KI meets Sensorik

„Es gibt sie nicht, die Definition der Künstlichen Intelligenz!“. Davon sind Dr. Gunther Kegel (li), Vorstandsvorsitzender der Pepperl+Fuchs AG und Dr. Stefan Gehlen, Geschäftsführer der Pepperl+Fuchs Tochter VMT Bildverarbeitungssysteme GmbH, überzeugt. (Bild: Schäfer)

Sensoren- und Bildverarbeitungslösungen integrieren zunehmend Methoden und Algorithmen der Künstlichen Intelligenz und des Machine Learnings. „Ein Ziel kann sein, dass der Sensor mit jeder Messung schlauer wird“, sagt Dr. Gunther Kegel, Vorstandsvorsitzender der Pepperl+Fuchs AG im Gespräch über Künstliche Intelligenz und die entsprechenden Sensorik-Entwicklungen. Wichtigstes Ziel ist zunächst aber die Konnektivität. Entscheidend dabei ist, „dass sich der Anwender durch die Vielfalt der zur Verfügung gestellten Daten ein präzises Bild seiner Maschine und Anlage und deren Umgebung machen kann“, sagt Dr. Stefan Gehlen, Geschäftsführer der Pepperl+Fuchs Tochter „VMT Bildverarbeitungssysteme GmbH“.
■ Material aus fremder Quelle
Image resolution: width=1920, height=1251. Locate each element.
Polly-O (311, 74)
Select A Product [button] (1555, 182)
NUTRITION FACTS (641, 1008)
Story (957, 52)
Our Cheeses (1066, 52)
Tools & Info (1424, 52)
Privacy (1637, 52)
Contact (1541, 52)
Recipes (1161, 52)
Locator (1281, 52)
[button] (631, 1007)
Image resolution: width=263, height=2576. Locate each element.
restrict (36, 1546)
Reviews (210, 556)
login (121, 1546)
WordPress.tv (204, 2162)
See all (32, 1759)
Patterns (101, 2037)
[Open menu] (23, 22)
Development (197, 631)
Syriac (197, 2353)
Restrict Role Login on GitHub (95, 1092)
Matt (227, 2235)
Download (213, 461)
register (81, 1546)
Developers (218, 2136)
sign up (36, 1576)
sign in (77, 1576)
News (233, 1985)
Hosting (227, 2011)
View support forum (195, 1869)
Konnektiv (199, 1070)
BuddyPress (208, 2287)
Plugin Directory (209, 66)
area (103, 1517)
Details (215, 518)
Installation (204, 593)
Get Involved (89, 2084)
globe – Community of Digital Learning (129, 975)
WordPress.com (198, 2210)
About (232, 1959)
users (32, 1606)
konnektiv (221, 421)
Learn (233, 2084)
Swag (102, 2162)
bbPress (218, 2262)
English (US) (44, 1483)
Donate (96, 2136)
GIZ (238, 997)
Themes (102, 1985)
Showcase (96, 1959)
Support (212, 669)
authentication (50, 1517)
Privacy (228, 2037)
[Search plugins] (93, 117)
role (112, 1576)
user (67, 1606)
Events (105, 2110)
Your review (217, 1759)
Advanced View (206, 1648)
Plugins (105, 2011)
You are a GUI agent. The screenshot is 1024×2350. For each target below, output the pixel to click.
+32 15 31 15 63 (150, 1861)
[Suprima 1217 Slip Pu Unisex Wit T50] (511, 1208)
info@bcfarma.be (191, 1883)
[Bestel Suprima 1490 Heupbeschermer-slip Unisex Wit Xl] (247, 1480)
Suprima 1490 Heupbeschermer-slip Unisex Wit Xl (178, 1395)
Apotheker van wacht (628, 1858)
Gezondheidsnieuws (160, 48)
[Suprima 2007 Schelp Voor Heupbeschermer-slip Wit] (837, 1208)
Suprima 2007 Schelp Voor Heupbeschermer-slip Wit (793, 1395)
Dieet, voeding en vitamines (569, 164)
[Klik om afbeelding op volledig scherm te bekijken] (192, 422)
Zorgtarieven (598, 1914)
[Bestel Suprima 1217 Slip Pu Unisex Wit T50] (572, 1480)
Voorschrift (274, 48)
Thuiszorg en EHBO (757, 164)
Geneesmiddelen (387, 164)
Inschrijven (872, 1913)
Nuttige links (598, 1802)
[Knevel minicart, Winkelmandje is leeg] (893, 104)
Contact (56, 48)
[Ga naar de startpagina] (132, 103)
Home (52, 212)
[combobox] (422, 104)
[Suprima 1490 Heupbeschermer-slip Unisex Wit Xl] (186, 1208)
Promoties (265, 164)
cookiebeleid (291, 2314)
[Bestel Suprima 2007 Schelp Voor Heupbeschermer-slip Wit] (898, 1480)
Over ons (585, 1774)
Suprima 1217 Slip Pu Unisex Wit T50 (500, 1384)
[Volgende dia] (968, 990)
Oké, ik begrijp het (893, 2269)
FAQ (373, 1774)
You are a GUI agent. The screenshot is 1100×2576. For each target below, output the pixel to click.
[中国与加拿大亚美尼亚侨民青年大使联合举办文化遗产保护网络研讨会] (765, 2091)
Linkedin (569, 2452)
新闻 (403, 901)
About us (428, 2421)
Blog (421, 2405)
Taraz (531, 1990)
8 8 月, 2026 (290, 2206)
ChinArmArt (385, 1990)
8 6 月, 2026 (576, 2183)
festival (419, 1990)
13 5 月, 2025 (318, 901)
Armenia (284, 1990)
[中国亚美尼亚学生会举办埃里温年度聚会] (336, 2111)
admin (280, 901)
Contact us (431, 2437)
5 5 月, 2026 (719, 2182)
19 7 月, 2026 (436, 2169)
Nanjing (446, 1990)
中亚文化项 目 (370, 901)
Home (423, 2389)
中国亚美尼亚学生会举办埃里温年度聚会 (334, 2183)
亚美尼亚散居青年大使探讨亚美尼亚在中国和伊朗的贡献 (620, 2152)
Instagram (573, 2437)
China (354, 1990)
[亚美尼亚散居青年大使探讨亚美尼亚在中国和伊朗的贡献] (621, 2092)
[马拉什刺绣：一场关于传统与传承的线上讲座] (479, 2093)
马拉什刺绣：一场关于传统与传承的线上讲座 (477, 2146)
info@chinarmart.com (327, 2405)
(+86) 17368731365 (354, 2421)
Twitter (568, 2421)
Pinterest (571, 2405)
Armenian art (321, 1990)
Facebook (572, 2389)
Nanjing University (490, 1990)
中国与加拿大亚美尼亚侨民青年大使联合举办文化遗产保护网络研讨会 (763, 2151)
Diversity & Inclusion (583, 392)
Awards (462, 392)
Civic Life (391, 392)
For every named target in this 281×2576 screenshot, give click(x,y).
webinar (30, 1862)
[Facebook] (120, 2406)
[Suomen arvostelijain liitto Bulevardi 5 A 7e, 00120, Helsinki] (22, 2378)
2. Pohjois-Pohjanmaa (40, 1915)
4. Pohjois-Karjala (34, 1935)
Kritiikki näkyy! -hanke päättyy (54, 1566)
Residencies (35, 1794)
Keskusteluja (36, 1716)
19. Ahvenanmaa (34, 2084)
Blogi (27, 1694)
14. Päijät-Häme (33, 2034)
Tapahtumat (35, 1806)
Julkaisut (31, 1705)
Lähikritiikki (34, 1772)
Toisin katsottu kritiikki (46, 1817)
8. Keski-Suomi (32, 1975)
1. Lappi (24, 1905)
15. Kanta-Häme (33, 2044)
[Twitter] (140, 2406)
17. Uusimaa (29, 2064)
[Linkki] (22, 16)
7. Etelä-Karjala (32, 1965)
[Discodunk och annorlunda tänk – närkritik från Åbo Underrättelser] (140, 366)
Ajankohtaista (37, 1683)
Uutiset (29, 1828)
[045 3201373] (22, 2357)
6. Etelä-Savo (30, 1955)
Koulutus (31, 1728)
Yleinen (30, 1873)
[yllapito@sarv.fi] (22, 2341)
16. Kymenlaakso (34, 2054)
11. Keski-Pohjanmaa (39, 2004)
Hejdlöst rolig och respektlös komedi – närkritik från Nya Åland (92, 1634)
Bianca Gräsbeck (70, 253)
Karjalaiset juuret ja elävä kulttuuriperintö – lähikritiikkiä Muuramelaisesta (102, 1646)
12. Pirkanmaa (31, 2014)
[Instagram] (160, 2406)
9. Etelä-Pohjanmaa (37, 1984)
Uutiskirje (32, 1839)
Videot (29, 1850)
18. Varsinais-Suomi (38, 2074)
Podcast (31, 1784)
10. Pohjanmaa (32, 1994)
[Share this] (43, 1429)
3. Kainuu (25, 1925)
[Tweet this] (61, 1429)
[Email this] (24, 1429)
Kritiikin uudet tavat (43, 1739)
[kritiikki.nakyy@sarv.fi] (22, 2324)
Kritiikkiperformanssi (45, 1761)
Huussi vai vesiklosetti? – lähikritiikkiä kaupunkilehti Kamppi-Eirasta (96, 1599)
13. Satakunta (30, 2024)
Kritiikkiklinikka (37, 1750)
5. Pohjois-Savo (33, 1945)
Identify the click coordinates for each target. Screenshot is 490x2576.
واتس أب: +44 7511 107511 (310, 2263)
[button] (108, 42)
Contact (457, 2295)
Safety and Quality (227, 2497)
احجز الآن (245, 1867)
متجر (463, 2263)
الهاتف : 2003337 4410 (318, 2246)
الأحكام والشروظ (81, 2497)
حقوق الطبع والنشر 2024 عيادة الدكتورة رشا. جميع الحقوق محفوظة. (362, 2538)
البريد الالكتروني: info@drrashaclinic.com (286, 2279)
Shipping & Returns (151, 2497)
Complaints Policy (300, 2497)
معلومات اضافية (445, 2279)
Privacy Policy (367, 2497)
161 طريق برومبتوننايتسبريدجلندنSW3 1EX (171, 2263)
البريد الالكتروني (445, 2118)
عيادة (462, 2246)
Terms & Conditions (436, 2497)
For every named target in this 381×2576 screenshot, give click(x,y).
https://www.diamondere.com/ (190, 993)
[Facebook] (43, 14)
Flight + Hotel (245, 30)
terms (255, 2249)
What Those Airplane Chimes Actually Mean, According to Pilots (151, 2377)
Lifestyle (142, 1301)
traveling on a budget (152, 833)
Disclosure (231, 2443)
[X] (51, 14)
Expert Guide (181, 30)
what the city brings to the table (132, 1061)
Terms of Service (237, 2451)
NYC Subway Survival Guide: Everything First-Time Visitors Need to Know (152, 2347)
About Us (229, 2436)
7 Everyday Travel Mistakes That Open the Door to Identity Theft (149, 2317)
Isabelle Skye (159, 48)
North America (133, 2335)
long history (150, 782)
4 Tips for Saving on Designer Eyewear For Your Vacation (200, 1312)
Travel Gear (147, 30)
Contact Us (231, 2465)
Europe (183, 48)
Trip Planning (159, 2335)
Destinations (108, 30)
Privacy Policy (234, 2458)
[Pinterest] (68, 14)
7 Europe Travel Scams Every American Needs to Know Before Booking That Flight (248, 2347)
Es gibt sie nicht, die Definition der Künstlichen Intelligenz! Aber das hat KI immerhin mit der „menschlichen“ Intelligenz gemeinsam. „Jeder hat seinen eigenen Blickwinkel: der Naturwissenschaftler, der Pädagoge, der Mathematiker, der Ingenieur, der Psychologe oder der Philosoph“, drückt es Dr. Gunther Kegel, der Vorstandsvorsitzende von Pepperl+Fuchs in Mannheim aus. „Mal überwiegt die analytische oder die empathische, aber es gibt noch viel mehr mögliche Betrachtungsweisen“, ergänzt Dr. Stefan Gehlen, Geschäftsführer der VMT Bildverarbeitungssysteme GmbH.
Beide haben bereits nach ihrem Studium mit KI-Vorläufer-Modellen gearbeitet und wissen, wie heikel eine klare Definition sein kann. „KI ist nicht scharf zu definieren, in den 90er hat man sich darauf geeinigt von KI zu reden, wenn sich ein System intelligent zu verhalten scheint“, unterstreicht Gunther Kegel. Aber die Fähigkeiten sind trotz aller Euphorie begrenzt. Den Turing-Test, ein philosophisch angehauchter Knobel-Spaß für Gamer hat bisher kein KI-System geknackt. Solche „intelligenten“ Systeme lassen sich im Gegensatz zum Menschen noch immer „austricksen“. „Wenn man das System außerhalb seiner Logik- und Domaine-Ecke fordert, steigt es aus. Je banaler die Frage, desto merkwürdiger die Antworten. „Bei einer Erstanamnese durch einen simulierten Arzt reicht die Frage: „ was wollen Sie heute Mittag zum Essen, Herr Doktor?“ Ein KI- System weiß darauf heute häufig keine sinnvolle Antwort, während ein Mensch hier schnell die Ebene wechseln kann“, erklärt Gunther Kegel.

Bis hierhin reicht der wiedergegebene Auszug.